Cette nouvelle directive est-elle une nouvelle contrainte ou un outil de performance ?

La mise en place de cette nouvelle directive va demander une énergie assez importante, au niveau humain et financier. Mais au-delà, cette directive va devenir un outil de pilotage stratégique. Tout comme la mise en place d’une démarche RSE peut être vue comme une contrainte, et qui, au final, quand elle est mise en place, devient une vraie stratégie qui permet de faire des économies, de fidéliser les salariés, de dépenser moins dans l’énergie. Même dans la gouvernance, c’est une stratégie qui permet de gagner en performance. Les entreprises ne le voient pas comme cela dans un premier temps, mais dans tous les cas, les études, menées notamment par l’AFNOR, montrent que les entreprises qui s’engagent dans une démarche RSE gagnent en performance.

Un dirigeant peut-il encore estimer que la RSE ne le concerne pas ?

Un dirigeant qui se dit ça, va droit dans le mur. C’est là où nous, dans notre rôle d’expert-comptable et de commissaire aux comptes, nous sommes là pour être les éclaireurs de nos clients. Si l’activité est impactée par le changement climatique ou au contraire, si l’activité est polluante, le dirigeant aura de plus en plus de mal à accéder à des financements. Parce qu’aujourd’hui, que ce soit pour Bpifrance ou les banques, les critères extra-financiers sont déjà intégrés pour accorder des financements. Auparavant, ils regardaient l’EBE, le résultat… : on restait sur la performance financière. Maintenant, les critères RSE sont intégrés dans leurs décisions.

La CSRD peut-elle aider à avancer vers une économie décarbonée ?

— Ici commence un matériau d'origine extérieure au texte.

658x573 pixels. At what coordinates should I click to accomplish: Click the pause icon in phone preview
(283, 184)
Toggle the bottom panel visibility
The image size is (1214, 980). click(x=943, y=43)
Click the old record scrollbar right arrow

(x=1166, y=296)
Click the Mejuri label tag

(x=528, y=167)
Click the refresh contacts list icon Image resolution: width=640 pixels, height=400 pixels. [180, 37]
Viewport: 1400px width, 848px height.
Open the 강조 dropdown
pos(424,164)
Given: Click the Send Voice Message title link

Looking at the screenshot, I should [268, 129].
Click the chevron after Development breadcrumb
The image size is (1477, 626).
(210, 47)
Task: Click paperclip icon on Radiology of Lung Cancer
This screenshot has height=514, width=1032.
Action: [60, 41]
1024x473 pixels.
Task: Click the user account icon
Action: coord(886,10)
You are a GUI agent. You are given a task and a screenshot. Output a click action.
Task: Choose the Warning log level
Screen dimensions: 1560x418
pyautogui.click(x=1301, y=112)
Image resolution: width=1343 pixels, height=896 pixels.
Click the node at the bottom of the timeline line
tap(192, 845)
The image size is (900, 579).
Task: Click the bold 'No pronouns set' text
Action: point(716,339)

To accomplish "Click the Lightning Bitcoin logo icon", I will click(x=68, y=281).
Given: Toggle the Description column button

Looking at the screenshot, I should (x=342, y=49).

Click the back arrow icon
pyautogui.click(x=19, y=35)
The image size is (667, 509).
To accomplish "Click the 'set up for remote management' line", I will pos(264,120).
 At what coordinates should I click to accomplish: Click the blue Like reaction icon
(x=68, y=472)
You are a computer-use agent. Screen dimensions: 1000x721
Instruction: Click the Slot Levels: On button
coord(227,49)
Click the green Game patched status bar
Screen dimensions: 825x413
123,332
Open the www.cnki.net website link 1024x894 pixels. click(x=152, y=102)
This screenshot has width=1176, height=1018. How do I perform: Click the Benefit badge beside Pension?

C’est un objectif, c’est ce que souhaite le législateur. C’est pour cela que la directive est mise en place. Pour pouvoir mesurer ces indicateurs, il va falloir faire un bilan carbone, puis une comptabilité carbone. On ne va plus seulement mesurer les flux financiers, mais aussi les flux d’émission de l’entreprise. C’est à partir de tout cela qu’il deviendra possible de construire une stratégie climat pour entamer une décarbonation. Comme cela permet de mettre en avant les entreprises performantes, cela va aussi permettre d’amplifier la finance verte, durable et neutre en carbone. Le législateur souhaite que certaines activités ne soient plus financées. Et c’est déjà le cas : tout ce qui consomme de l’énergie fossile, ce sont des activités blacklistées par Bpifrance, par exemple.